In 2024/25, 166 reports of information security incidents were sent to the Data Protection Team, a decrease from 176 in the previous year. Of these, 101 did not involve a breach of personal data. These included for example near misses, loss or theft of equipment, cases where technical measures prevented access to data and incidents where a breach was contained. Of the incidents where a breach of personal data was identified, 62 were identified as low risk, 0 medium and 0 high. The majority of reports were classified as information being disclosed in error (64) with 70 reports relating to technical/procedural errors, 24 reports relating to loss or theft of hardware and 3 to unauthorised access.

The GDPR introduced requirements for personal data breaches that meet certain thresholds to be reported to the ICO. No self-reports were made to the ICO during 2024/2025.

3 complaints were made to the ICO during 2024/2025 related to the council’s Data Protection Obligations. 1 complaint had already been completed prior to the ICO correspondence being received. The ICO confirmed that they did not intend to take regulatory action on the other 2 complaints and provided guidance to the council on measures to implement to avoid future incidents.

Data Protection training was key to ensuring staff were aware of their responsibilities. Training was currently delivered through the Council’s e-learning platform and annual completion of the data protection course was mandatory for all staff with access to personal data. Staff who did not have access to a computer in their role (not office based) and those with minimal personal data involved in their role were provided with appropriate level training. This ensured that an appropriate level of understanding and awareness was reached that was relevant to their role/responsibilities. For the 2024/25 year, the Council reported a completion rate of the Council’s mandatory data protection training of 86%. The Elected Member Training and Development Strategy, introduced for the 2022/23 year, also included data protection training.

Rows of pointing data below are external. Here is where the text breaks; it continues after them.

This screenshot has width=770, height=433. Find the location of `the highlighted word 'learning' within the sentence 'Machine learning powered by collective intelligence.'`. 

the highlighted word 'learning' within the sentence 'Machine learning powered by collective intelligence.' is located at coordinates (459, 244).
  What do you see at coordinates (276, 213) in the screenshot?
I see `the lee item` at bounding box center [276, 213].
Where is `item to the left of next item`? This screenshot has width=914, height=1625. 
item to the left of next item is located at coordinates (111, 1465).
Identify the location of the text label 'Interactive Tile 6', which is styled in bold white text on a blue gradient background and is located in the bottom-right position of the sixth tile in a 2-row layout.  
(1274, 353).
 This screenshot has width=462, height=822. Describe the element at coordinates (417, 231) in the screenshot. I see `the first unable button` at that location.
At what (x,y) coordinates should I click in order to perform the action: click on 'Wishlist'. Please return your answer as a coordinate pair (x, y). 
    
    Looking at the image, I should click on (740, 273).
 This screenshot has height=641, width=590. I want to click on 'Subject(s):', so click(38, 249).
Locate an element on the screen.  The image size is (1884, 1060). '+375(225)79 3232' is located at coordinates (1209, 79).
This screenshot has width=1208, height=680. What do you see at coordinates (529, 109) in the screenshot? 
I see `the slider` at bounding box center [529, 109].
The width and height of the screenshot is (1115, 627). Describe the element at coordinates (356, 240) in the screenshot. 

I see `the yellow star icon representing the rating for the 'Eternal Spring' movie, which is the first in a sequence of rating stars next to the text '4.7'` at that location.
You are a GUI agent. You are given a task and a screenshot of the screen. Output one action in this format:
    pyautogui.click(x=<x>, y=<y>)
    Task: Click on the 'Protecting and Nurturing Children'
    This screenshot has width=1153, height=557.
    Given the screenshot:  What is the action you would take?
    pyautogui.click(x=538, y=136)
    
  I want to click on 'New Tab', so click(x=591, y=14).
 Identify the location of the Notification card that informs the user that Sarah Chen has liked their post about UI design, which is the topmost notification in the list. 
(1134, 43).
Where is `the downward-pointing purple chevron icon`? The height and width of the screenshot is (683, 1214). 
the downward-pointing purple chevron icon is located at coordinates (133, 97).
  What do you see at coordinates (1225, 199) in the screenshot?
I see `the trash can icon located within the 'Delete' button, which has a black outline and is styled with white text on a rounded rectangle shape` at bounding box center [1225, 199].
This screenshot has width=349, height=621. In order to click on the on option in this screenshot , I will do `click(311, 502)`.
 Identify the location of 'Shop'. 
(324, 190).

The Data Security and Protection Toolkit was an online tool that allowed relevant organisations that processed health and care data to measure their performance against data security and information governance requirements which reflected legal rules and Department of Health policy. The self-assessment tool enabled the Council to demonstrate that it could be trusted to maintain the confidentiality and security of personal information, specifically health and social care personal records. All organisations that had access to NHS patient data and systems used this Toolkit to provide assurance that they were practicing good data security and that personal information was handled correctly. For the 2024/25 reporting period, the Council met all but 1 of the mandatory requirements.  By September 2025, the Council was able to report that it had completed the outstanding requirement having achieved a data protection training completion rate of 95% and its assessment was updated to standards met.

RESOLVED that, the Audit and Procurement Committee:

1.  Note the Council’s performance of Freedom of Information, Subject Access and other Data Protection Act requests, including the outcomes of internal reviews and the number and outcome of complaints made to the ICO.

2.  Note the reporting and management of data security incidents.

3.  Note data protection training compliance.

4.  Confirm they have not identified any comments or recommendations.